FDA tightens rules on advertisingBMJ 1997; 315 doi: https://doi.org/10.1136/bmj.315.7106.445g (Published 23 August 1997) Cite this as: BMJ 1997;315:445
Pharmaceutical companies in the United States must provide more information when advertising directly to the public, the Food and Drug Administration (FDA) has ruled, after mounting concern that a lot of promotional material is confusing. Television and radio advertisements are particularly targeted under the new rules, which come into effect immediately.
The pharmaceutical industry in the United States spends $600m (£375m) a year promoting its products to the general public. A survey by the Washington based advertising firm Scott and Lieb found that 57% of doctors said that patients often come in holding a drug advertisement in their hand or referring to a drug manufacturer's promotional material. Dr Wendy Schwartz, a family doctor at Georgetown University in Washington, DC, said that on average two patients a day appear in her surgery requesting an advertised drug by name.

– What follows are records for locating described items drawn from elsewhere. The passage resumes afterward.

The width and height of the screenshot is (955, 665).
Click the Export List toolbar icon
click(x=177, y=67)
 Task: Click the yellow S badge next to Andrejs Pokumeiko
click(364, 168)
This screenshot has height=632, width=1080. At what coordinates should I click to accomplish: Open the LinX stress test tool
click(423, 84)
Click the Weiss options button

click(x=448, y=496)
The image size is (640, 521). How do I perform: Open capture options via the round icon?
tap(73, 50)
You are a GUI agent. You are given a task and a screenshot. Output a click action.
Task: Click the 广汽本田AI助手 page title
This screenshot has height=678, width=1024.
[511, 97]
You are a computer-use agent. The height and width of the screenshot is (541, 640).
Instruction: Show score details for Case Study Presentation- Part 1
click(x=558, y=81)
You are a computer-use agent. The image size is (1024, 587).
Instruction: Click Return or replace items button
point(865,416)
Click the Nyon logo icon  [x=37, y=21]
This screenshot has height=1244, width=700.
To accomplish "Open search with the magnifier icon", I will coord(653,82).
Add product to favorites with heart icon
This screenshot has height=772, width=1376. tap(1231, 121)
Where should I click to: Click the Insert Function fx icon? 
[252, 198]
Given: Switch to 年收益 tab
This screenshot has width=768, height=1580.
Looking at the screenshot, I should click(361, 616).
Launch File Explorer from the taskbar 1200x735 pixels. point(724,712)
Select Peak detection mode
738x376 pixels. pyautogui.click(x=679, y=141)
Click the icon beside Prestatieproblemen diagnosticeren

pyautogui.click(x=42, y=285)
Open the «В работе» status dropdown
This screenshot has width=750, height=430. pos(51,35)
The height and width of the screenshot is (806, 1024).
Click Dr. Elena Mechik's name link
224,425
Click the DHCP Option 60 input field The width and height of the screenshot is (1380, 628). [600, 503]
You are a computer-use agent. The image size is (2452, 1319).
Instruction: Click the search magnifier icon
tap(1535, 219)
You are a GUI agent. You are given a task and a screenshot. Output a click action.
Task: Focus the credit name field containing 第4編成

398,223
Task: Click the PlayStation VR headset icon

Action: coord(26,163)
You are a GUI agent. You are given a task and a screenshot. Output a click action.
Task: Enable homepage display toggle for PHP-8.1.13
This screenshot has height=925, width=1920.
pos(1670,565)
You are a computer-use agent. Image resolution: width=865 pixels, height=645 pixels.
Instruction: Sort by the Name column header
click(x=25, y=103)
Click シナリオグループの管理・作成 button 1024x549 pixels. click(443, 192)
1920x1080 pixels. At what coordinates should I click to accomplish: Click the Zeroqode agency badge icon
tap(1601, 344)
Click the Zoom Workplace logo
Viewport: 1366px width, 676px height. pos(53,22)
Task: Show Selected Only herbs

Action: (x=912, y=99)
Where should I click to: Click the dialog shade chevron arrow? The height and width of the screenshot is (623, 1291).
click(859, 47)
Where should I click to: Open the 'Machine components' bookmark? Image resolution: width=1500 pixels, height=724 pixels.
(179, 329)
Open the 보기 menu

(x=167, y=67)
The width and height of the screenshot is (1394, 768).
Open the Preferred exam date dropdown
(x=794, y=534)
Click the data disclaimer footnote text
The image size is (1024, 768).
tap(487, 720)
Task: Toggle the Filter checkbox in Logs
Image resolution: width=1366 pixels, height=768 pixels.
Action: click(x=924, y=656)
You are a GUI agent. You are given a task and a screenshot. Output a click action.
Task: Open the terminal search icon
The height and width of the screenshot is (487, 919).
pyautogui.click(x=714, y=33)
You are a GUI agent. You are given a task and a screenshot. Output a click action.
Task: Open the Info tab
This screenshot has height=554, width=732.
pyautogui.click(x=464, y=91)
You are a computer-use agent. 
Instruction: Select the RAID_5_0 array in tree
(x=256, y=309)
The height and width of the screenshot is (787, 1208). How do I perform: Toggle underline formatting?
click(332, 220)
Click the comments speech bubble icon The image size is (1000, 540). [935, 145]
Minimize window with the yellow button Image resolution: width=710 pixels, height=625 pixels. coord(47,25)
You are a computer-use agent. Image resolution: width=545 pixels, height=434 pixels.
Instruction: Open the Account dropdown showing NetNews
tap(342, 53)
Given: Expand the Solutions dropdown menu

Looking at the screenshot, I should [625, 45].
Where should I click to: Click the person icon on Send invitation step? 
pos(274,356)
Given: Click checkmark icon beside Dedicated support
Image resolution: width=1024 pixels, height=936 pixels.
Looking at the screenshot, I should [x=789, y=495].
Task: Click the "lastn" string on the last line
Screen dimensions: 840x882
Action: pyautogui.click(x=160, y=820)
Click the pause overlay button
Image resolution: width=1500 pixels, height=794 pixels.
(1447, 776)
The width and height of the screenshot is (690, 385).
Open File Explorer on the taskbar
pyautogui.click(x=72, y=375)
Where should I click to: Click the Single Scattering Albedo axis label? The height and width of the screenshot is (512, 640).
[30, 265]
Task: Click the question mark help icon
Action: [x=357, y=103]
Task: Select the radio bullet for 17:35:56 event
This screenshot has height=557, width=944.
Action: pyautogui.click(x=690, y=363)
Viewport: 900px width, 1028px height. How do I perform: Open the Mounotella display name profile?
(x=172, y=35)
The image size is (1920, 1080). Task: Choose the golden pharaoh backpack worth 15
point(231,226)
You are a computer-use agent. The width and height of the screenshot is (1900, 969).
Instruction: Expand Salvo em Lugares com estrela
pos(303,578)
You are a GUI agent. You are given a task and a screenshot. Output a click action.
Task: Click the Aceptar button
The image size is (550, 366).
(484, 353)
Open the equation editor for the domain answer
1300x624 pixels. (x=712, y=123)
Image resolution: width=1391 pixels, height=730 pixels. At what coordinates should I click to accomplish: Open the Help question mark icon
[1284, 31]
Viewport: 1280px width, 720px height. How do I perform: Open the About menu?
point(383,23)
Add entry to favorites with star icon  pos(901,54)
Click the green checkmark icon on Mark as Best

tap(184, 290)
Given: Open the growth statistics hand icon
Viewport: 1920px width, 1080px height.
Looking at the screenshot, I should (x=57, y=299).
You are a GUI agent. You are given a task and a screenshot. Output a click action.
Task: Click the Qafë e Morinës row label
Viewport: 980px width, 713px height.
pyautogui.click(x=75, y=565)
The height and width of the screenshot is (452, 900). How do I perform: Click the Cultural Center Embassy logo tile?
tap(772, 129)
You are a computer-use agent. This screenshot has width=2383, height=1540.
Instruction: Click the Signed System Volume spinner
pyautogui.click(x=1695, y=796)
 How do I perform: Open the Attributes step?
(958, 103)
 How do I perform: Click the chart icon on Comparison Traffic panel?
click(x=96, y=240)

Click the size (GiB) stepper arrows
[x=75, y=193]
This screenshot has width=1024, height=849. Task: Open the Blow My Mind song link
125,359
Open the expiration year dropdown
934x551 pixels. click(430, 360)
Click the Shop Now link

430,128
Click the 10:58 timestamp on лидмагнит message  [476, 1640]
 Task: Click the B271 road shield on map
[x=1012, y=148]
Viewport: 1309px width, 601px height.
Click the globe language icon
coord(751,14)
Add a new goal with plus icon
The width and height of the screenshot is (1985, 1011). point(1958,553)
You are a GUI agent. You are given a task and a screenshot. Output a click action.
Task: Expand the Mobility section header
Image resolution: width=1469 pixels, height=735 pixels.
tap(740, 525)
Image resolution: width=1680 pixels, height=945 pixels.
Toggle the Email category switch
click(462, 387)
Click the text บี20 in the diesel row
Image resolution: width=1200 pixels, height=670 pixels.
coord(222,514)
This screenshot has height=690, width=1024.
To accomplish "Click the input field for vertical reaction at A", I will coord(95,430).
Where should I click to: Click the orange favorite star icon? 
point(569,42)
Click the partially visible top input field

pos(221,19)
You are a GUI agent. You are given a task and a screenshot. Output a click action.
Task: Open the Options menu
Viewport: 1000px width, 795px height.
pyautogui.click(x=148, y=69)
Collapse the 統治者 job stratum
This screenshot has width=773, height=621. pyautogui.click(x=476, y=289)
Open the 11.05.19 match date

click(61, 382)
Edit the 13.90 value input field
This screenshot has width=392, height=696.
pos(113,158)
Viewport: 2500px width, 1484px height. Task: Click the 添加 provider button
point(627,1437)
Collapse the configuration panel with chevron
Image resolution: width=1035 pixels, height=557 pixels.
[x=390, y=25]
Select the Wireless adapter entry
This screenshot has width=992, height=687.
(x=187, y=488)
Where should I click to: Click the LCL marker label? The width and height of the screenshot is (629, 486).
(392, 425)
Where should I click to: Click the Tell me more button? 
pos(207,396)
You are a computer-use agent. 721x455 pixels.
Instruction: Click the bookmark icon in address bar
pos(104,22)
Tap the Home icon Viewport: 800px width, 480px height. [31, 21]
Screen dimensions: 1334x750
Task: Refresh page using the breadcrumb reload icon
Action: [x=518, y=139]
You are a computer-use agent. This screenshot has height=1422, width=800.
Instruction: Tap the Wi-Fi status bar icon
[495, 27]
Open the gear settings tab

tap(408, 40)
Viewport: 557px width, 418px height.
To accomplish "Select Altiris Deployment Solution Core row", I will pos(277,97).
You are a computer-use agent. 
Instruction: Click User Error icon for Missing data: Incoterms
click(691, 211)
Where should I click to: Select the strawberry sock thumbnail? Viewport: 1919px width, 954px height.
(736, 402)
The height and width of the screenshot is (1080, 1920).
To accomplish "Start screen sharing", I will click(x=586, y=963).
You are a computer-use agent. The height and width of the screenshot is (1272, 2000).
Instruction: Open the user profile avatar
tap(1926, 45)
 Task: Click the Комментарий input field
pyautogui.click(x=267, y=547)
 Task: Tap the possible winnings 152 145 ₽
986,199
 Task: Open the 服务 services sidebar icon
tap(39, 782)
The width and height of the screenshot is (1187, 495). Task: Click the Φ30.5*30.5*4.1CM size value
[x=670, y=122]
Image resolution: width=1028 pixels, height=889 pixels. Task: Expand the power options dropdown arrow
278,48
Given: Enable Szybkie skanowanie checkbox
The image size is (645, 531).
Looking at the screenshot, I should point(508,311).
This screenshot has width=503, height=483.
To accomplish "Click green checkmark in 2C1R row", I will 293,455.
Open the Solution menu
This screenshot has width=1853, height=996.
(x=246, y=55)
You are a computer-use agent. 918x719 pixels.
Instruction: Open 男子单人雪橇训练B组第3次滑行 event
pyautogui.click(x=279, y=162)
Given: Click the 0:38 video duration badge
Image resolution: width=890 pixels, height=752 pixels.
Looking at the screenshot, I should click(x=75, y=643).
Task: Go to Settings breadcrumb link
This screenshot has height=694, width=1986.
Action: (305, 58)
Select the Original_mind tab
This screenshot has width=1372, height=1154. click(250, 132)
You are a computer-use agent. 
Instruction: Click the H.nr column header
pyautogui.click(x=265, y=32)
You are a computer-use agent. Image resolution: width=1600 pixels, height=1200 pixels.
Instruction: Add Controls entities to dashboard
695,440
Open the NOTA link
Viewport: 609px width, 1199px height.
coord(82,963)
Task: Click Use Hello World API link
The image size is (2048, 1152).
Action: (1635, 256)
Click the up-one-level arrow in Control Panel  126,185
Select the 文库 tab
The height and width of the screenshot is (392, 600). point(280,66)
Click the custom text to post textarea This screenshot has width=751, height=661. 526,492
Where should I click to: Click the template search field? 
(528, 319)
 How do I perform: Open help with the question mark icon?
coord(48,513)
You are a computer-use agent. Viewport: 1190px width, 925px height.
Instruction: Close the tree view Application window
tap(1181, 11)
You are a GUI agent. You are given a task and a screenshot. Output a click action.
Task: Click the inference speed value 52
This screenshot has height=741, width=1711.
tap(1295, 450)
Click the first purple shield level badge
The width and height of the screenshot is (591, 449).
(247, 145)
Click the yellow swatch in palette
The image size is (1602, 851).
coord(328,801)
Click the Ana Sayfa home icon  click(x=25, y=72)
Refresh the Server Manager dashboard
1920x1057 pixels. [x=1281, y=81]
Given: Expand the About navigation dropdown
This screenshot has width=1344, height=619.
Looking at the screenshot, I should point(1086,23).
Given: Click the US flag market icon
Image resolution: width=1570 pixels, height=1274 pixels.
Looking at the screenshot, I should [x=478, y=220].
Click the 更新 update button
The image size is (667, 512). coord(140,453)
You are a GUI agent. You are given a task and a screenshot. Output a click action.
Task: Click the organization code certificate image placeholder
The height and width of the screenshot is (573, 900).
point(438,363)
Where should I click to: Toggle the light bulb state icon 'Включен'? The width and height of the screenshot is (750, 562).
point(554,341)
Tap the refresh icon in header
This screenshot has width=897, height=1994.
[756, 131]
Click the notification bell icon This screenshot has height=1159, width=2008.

The Federal Food, Drug and Cosmetic Act of 1994 required advertisements for prescription drugs that made medicinal claims to contain a “brief summary” and a “major statement” in which the drug's indications, contraindications, risks, and side effects are clearly stated. These conditions were easily met by print advertisements, but because of time, space, and monetary constraints, television and radio advertisements rarely included this information. Consequently, the FDA exempted them from this requirement so long as their communications did not make any therapeutic claims. As a result, most drug advertisements that are broadcast only mention the drug's name and obliquely allude to its therapeutic indication, urging consumers to ask their doctor about the drug.
The new rules will allow manufacturers to include therapeutic claims so long as adequate provisions are made to disseminate information about the drug's side effects–for example, by supplying freephone numbers or an internet address.